5 Study 4: The effect of rare terrorist suicide attacks
Studies 1 through 3 focused on abstract low-stake decisions. They demonstrate that the well established mechanisms of judgment error and reliance on small samples can lead to the coexistence of overestimation and underweighting of rare events. The contingent recency effect contributes to this coexistence and was found in three out of four conditions tested, when the rare event was a relatively bad outcome. Study 4 was designed to evaluate the generality of this effect to events outside the laboratory in natural settings. It examines natural high-stake decisions where the rare event is clearly disastrous: Human reaction to suicide bombings in Israel.
During the al-aqsa intifada there was a period of 700 days (September 30, 2000 to August 31, 2002) in which suicide-bombing attacks were carried out on 71 different days (Associated Press, 2002). Immediately following this period, Israeli students were asked about their behavior and their probability assessments regarding the threat of suicide bombings during the intifada. The hypothesis was that, while students would assess the probability of an attack on the day after a previous attack to be lower than after an attack-free day (negative recency), they would choose to behave as if the probability had increased (positive recency).
5.1 Method
5.1.1 Design
Subjects were randomly assigned to one of two conditions: Choice (43 subjects) or Probability (42 subjects). The between subject design was chosen to eliminate the possibility that questions regarding choice behavior would affect probability assessments and vice-versa.
5.1.2 Subjects
In the summer of 2002, following the intifada, Eighty-five (46 males and 39 females) Technion students served as paid volunteers who came to fill out a number of unrelated questionnaires. Subjects were paid 40 Shekels (about 8 US Dollars) for their time.

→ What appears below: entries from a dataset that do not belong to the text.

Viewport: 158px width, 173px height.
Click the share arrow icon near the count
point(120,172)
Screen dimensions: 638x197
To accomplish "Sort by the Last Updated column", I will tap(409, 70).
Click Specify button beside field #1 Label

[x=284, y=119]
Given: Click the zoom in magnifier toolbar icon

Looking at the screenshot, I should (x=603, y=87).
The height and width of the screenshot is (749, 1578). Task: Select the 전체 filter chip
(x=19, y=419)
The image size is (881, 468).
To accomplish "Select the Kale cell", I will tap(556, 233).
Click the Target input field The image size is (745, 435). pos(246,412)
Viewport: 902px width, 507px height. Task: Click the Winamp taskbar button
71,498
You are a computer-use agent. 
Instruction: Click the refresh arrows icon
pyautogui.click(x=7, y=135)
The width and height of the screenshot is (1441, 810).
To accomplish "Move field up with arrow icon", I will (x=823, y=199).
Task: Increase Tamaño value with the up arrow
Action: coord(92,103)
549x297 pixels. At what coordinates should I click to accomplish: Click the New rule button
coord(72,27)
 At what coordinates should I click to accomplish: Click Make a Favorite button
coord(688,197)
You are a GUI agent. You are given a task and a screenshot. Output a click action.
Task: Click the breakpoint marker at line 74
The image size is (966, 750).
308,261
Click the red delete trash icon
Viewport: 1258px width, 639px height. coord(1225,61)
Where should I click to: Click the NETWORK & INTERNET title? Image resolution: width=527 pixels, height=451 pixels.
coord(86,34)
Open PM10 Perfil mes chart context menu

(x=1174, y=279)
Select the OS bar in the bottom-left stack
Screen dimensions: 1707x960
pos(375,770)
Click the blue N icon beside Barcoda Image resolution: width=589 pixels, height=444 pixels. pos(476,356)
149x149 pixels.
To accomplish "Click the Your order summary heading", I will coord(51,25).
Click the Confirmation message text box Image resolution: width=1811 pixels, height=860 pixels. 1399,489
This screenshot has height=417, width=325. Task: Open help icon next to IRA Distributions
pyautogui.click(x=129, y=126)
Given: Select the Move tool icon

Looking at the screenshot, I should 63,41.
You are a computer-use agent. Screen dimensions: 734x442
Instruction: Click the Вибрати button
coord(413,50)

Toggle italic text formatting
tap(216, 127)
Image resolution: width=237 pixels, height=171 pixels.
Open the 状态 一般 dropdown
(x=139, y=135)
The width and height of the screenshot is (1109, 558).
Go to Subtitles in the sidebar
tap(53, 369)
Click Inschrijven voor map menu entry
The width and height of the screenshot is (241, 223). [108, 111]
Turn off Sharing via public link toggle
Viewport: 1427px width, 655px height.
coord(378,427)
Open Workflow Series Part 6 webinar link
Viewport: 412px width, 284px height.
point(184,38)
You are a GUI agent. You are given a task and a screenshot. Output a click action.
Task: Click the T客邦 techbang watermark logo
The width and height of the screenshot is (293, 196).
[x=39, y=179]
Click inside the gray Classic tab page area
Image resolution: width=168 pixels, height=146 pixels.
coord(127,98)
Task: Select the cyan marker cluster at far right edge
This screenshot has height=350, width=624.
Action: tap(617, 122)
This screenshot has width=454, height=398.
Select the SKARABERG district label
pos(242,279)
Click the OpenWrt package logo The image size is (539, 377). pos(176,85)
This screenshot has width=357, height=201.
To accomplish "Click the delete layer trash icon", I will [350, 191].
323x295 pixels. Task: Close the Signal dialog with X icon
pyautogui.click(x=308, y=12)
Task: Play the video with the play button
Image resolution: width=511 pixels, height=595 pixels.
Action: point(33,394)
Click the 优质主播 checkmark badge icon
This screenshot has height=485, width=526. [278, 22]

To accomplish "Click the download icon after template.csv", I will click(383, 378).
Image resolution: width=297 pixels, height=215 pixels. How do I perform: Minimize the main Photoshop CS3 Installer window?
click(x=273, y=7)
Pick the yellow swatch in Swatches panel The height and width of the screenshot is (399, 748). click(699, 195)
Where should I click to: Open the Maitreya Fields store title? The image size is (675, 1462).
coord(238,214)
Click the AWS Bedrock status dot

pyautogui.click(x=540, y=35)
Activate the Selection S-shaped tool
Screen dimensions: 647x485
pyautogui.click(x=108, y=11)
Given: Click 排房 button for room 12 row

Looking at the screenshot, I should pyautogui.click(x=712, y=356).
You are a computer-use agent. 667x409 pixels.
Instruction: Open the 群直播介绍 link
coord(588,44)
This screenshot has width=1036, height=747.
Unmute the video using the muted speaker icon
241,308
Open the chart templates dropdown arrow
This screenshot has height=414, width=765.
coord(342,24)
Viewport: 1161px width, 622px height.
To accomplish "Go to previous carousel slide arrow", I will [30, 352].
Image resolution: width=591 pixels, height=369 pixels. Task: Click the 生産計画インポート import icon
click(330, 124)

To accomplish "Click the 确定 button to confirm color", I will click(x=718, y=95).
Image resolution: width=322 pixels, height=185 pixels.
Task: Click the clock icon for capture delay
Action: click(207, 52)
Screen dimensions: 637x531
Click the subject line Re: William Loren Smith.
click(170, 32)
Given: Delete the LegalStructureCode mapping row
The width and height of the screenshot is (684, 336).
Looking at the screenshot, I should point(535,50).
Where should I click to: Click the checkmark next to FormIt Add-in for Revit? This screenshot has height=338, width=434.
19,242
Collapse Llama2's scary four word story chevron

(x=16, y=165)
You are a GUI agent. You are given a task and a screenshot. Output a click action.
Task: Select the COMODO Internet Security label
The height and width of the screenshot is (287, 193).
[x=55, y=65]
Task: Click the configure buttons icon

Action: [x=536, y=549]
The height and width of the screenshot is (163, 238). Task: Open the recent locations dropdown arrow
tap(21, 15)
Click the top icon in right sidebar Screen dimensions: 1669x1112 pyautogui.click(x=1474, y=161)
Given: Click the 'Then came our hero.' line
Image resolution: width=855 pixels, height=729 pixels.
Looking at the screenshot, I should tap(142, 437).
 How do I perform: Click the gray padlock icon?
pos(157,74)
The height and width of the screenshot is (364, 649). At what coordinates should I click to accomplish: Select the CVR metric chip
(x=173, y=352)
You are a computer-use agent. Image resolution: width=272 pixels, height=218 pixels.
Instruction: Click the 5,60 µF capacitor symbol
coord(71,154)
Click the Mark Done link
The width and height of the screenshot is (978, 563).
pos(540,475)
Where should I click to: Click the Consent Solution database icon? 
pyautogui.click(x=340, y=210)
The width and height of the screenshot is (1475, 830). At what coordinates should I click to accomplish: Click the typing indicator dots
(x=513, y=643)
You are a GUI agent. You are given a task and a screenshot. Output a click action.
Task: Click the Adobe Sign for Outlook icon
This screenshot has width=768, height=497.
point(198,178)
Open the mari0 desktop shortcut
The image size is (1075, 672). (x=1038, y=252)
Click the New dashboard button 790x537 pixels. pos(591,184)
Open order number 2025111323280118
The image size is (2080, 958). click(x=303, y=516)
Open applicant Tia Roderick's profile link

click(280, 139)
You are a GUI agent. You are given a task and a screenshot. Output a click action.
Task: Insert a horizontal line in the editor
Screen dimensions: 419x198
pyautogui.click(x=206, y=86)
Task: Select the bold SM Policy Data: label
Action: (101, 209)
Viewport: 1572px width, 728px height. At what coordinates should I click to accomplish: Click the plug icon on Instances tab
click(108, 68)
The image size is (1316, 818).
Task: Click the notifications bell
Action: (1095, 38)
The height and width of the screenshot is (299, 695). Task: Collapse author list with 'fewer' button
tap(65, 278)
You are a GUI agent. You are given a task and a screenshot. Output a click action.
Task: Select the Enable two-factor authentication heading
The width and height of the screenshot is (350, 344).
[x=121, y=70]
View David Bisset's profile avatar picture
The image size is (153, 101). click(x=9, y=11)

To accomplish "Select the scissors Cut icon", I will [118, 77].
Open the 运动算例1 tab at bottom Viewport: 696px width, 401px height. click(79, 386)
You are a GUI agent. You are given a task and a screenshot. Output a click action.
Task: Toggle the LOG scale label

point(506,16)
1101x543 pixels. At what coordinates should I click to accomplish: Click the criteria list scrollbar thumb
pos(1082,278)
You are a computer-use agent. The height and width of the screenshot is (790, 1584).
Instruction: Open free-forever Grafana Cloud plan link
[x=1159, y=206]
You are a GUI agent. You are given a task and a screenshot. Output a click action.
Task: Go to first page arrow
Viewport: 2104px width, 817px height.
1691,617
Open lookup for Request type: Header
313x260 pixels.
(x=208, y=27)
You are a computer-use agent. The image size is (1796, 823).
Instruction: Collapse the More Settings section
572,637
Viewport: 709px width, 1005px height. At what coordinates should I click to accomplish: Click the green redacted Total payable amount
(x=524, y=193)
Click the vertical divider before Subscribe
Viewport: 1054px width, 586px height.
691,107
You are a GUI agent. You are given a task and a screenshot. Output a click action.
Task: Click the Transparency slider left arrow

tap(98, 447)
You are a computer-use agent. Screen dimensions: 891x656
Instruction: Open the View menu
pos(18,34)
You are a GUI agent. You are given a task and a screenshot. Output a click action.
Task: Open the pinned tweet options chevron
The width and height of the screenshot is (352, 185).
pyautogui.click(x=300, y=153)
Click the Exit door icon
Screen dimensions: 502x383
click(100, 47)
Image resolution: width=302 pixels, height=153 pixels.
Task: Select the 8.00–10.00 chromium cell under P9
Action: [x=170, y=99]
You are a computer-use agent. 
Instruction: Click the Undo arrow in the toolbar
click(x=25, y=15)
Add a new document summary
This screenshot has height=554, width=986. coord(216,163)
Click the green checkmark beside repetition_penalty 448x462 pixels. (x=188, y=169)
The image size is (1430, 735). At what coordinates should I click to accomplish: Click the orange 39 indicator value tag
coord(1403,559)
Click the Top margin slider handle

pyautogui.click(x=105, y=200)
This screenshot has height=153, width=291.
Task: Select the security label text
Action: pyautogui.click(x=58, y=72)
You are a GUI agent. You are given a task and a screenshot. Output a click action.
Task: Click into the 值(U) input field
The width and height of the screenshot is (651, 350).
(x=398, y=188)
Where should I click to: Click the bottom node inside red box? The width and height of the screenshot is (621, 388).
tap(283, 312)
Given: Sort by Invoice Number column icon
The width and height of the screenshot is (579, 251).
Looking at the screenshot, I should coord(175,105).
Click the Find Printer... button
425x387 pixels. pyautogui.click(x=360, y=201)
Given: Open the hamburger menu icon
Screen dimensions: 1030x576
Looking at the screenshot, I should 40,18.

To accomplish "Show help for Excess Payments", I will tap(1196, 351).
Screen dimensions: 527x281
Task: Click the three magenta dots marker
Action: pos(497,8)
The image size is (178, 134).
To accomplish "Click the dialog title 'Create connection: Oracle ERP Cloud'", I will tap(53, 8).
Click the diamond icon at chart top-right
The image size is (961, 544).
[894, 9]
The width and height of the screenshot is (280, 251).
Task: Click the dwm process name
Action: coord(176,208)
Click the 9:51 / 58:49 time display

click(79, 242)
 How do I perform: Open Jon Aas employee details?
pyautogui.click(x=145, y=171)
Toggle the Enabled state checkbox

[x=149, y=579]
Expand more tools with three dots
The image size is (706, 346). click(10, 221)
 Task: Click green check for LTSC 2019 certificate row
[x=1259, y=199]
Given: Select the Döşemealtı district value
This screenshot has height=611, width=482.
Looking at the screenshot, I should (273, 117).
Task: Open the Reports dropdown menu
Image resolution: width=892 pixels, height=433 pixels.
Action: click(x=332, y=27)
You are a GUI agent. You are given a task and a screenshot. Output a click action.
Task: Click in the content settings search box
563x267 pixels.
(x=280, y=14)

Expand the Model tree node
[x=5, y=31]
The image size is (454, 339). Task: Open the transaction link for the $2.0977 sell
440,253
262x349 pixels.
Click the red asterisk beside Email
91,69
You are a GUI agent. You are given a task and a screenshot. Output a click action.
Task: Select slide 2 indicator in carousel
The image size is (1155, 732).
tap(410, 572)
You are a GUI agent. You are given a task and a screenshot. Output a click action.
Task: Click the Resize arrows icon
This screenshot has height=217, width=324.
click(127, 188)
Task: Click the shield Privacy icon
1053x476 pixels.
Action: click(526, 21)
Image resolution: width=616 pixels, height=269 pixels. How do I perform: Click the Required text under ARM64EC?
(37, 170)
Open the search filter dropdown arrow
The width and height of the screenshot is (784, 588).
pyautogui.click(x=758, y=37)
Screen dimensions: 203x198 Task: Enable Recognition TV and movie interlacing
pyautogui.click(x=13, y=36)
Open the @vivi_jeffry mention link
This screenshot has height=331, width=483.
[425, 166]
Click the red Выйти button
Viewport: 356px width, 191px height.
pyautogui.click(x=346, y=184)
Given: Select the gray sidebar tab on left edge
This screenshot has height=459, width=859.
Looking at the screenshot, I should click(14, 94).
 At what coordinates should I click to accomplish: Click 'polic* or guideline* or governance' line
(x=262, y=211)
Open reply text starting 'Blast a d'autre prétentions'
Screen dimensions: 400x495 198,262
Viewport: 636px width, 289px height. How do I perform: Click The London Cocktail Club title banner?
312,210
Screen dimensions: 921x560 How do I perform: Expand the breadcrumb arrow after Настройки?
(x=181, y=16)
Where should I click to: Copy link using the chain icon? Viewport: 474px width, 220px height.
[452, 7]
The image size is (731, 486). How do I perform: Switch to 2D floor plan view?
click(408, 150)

5.1.3 Apparatus and procedure
In both conditions subjects answered three questions on 5-point scales. Subjects were instructed that the questions pertained to the events of the (then) recent intifada. The first question asked about days on which there was no attack on the previous day, the second question asked about days on which there was an attack on the previous day, but without fatalities. The third question asked about days on which there was an attack with fatalities on the previous day. Footnote 10 In the Choice condition subjects were asked about their behavior while in the Probability condition they were asked about their estimate. For example, in the Choice condition, the third question was:
“The day after a suicide bombing with fatalities, I am cautious about another suicide attack:”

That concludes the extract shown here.